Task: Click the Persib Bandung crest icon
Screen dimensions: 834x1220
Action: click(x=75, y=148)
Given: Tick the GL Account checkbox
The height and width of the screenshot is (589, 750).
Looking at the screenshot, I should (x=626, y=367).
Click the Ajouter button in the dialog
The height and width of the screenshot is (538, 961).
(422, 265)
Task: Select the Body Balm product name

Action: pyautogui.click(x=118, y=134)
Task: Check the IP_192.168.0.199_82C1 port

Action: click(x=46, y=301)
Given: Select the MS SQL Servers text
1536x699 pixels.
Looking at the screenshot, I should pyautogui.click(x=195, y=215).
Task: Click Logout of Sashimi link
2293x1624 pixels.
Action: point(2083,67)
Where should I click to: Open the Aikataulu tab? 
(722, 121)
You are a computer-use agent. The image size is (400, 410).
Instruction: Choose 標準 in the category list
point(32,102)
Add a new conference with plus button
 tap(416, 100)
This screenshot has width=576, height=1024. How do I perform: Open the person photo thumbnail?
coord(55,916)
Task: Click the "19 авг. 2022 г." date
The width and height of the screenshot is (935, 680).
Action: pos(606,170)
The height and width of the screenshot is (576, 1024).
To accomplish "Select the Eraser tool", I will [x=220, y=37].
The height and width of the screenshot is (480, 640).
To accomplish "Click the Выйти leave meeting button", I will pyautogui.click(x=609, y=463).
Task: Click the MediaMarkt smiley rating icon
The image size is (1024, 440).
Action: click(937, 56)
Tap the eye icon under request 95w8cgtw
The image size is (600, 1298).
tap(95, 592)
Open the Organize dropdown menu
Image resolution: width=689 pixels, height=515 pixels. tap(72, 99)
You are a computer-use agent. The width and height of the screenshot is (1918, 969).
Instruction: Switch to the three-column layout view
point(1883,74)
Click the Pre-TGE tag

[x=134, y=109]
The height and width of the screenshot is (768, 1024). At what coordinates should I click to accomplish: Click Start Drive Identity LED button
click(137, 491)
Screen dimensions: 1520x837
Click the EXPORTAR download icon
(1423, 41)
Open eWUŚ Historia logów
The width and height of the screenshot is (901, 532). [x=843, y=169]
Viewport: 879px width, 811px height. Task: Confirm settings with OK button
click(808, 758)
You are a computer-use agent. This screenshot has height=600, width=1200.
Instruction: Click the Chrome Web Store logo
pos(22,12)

###

**YOUR GOAL**
Set down only these lines, exactly: the line containing "Click the EXPORTAR download icon" and each line after it, through the end of the listing.

**EXERCISE RESULT**
Click the EXPORTAR download icon
(1423, 41)
Open eWUŚ Historia logów
The width and height of the screenshot is (901, 532). [x=843, y=169]
Viewport: 879px width, 811px height. Task: Confirm settings with OK button
click(808, 758)
You are a computer-use agent. This screenshot has height=600, width=1200.
Instruction: Click the Chrome Web Store logo
pos(22,12)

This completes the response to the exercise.